=== TEXT EXCERPT ===
▼
Managing Alzheimer's Disease
Each year, more families are struggling with Alzheimer's and memory loss. Knowing what to watch for and what experts say you can do to try to slow the process can help manage the disease.
Nurse practitioner Kelli McAllister says dealing with Alzheimer's is stressful but understanding how it Alzheimer's affects the brain can help families cope.
She says "there are pathways in the brain and with someone who has Alzheimer's disease you get what we call tangles."
Tangles confuse and prevent normal thinking. And studies show minorities are impacted the most.
"Latinos have a one and a half times risks compared to a Caucasian American. And someone who is African American has a two times likelihood to get Alzheimer's,” McAllister says.
Can it be prevented through lifestyle changes - such as food choices?
McAllister says "a Mediterranean diet, which is low in red meats, higher in fish. Plant based, vegetables, grains" can help prevent the disease.
▲
=== INFORMATION SUPPLIED ===
▼
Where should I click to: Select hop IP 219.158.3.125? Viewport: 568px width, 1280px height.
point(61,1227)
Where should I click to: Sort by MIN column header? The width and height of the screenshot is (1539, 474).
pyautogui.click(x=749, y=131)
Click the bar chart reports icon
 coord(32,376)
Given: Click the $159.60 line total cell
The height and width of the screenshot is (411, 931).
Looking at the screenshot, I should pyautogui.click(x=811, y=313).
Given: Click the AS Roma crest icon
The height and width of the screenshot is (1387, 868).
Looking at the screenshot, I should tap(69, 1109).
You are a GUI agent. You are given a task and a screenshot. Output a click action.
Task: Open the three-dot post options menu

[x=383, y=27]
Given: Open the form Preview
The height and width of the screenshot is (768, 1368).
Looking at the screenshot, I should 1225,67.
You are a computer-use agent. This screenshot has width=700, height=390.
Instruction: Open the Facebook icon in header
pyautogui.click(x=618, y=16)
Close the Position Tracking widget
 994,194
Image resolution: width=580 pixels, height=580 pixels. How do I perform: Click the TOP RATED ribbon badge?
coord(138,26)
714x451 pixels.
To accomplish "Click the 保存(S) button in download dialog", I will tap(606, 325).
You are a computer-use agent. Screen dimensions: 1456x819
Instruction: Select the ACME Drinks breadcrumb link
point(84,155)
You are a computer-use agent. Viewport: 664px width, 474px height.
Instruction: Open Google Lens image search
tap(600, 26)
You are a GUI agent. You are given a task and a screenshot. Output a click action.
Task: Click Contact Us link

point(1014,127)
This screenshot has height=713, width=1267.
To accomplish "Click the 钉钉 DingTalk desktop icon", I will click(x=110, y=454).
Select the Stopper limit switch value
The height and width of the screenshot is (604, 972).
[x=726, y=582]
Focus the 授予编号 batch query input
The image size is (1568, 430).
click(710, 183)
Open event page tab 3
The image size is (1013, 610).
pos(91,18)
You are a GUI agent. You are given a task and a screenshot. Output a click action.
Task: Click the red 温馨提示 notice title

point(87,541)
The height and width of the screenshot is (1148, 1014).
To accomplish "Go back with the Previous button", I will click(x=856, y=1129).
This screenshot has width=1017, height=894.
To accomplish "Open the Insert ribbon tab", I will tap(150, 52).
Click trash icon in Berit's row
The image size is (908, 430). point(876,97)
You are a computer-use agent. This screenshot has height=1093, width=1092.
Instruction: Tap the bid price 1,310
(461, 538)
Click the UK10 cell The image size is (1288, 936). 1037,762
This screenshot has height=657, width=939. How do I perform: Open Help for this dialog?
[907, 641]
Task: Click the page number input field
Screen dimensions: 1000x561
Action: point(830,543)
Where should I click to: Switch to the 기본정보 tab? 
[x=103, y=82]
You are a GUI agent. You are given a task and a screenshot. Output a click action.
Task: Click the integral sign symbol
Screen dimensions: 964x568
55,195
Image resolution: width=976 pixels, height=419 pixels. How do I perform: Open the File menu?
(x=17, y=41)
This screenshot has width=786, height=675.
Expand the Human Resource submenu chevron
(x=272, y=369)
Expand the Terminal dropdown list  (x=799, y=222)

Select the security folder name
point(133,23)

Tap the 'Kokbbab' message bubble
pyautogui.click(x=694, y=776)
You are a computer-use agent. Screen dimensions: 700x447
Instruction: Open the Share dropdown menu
▲
=== REQUIRED TASKS ===
#1 From the Alzheimer's article, extract the passage starting with "Nurse practitioner Kelli" and going on through "help families cope.", and reproduce it word for word.
#2 Name every population group that the Alzheimer's article mentions when comparing the risk of the disease.
#3 Carry on the Alzheimer's article from its final sentence, keeping to its subject and tone.

=== ANSWERS TO THE TASKS ===
#1
Nurse practitioner Kelli McAllister says dealing with Alzheimer's is stressful but understanding how it Alzheimer's affects the brain can help families cope.

#2 Latinos, Caucasian Americans, and African Americans.

#3
Giving your brain a workout may also prevent it.
"Reading, doing puzzles, crosswords. Anything like that to keep the brain mentally sharp,” she says.
There’s no cure - so catching the signs early on is crucial
"It's important for you to be able to get that diagnosed early. Number one, to get on medications. The earlier we can find that and keep those pathways open the better off we're going to be,” McAllister says.
According to the National Alzheimer's Association, more than 5-and-a-half million Americans live with Alzheimer's right now.
It's the fifth leading cause of death for Americans over 65.